DATA EXCERPTS
+ + + + + + +
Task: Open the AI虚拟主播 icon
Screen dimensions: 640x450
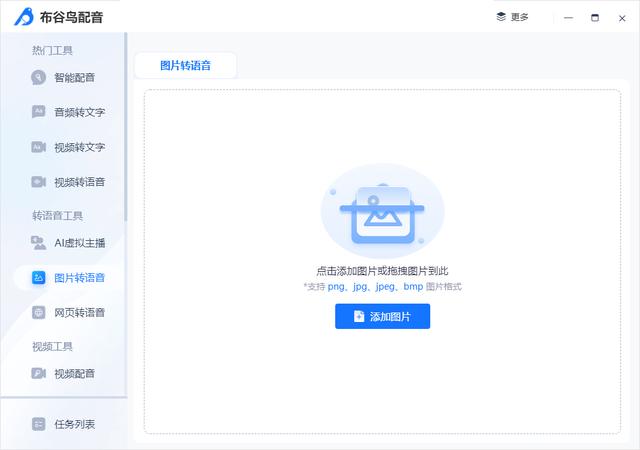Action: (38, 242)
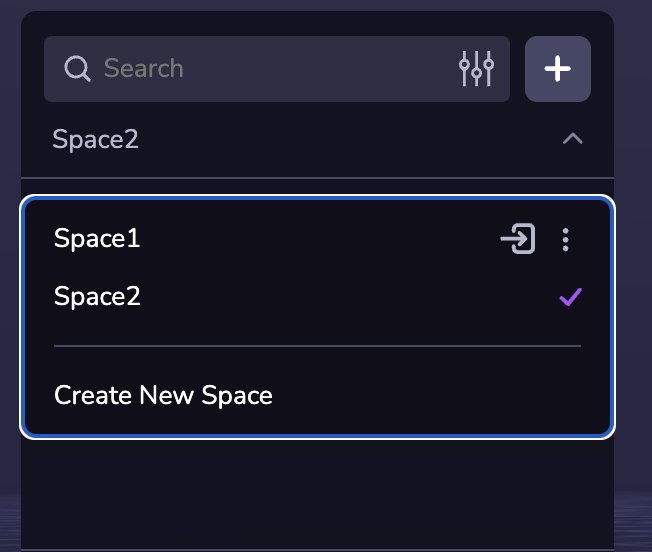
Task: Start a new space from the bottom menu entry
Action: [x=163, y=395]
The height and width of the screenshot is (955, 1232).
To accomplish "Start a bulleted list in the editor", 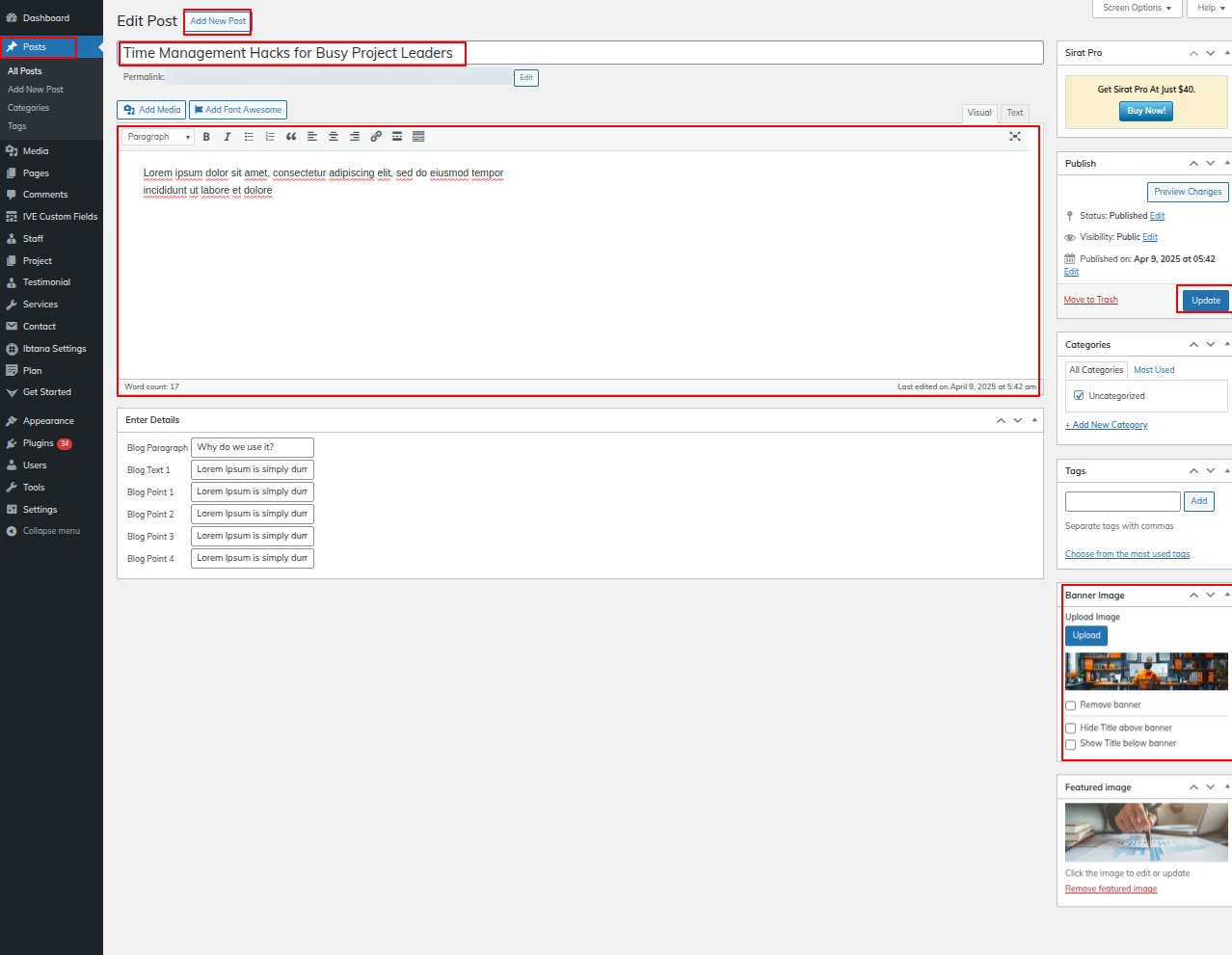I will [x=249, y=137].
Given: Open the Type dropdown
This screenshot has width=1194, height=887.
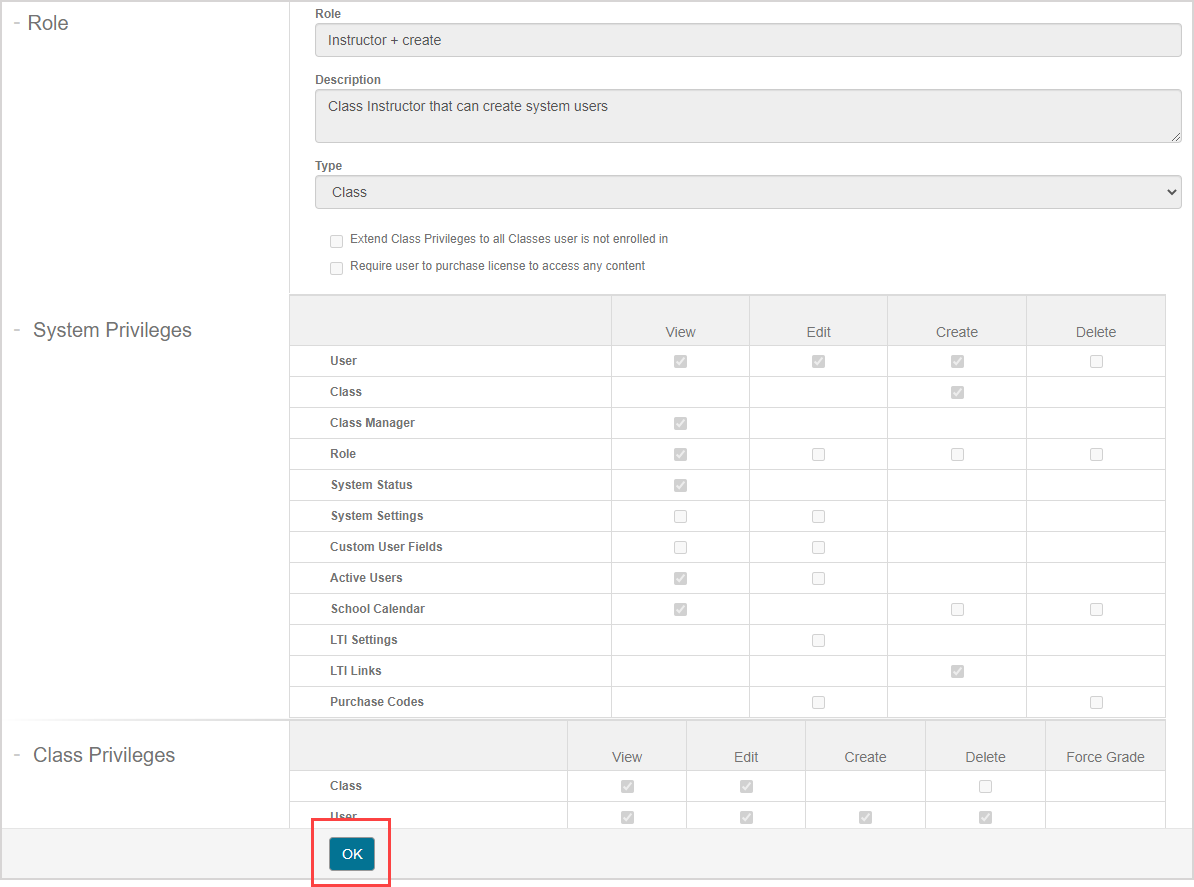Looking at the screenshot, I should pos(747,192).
+ + + + + + +
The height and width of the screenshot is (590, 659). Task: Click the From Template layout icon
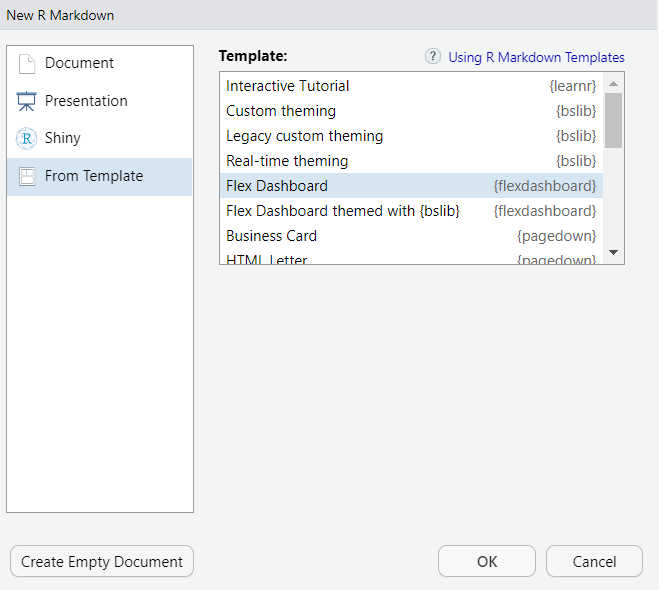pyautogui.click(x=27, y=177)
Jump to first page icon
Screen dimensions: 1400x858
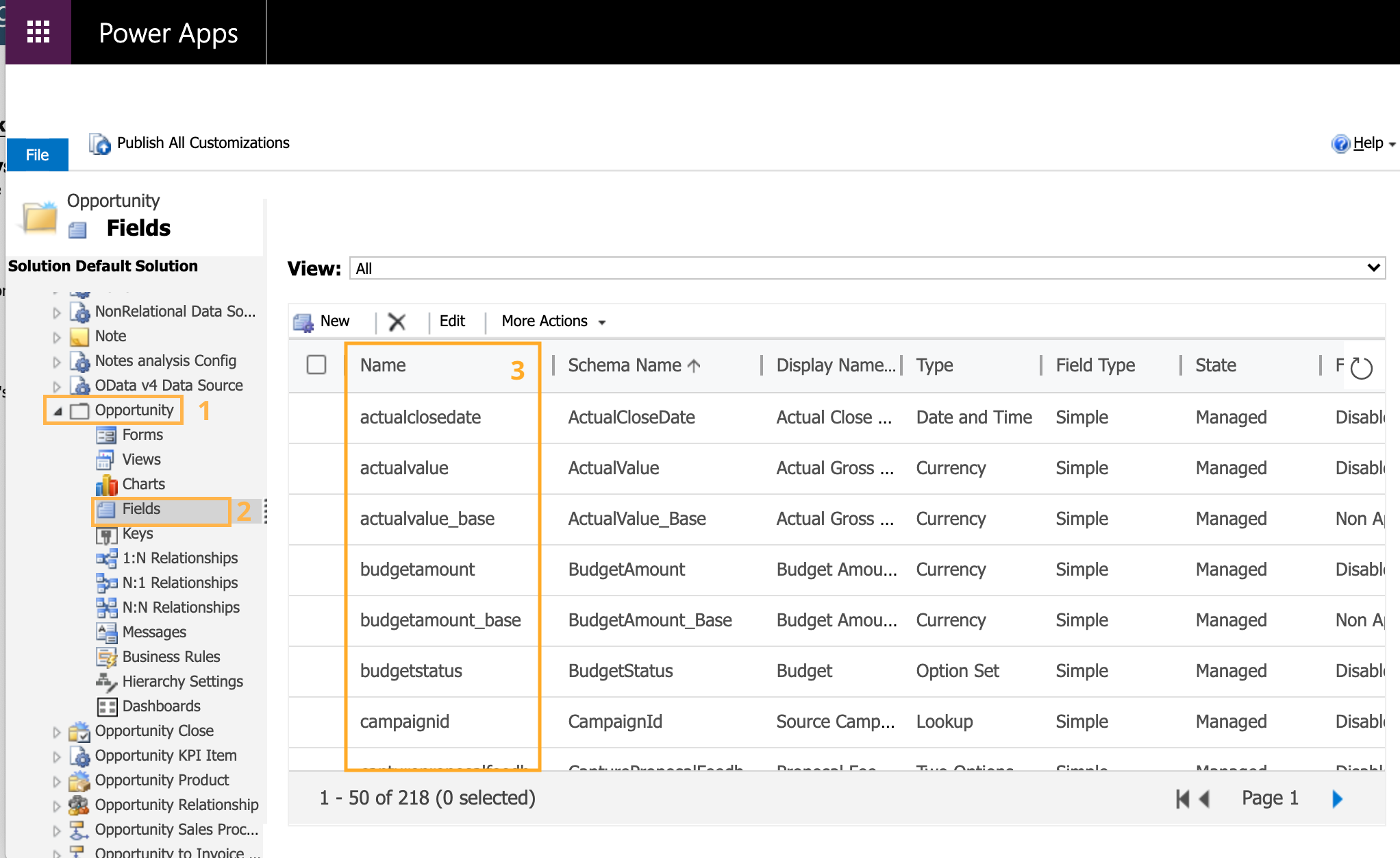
+ + + + + + +
THE EXERCISE
Tally how many lines in the items above contain the string "Task". Reply with only the number.

SOLUTION TO THIS PROBLEM
3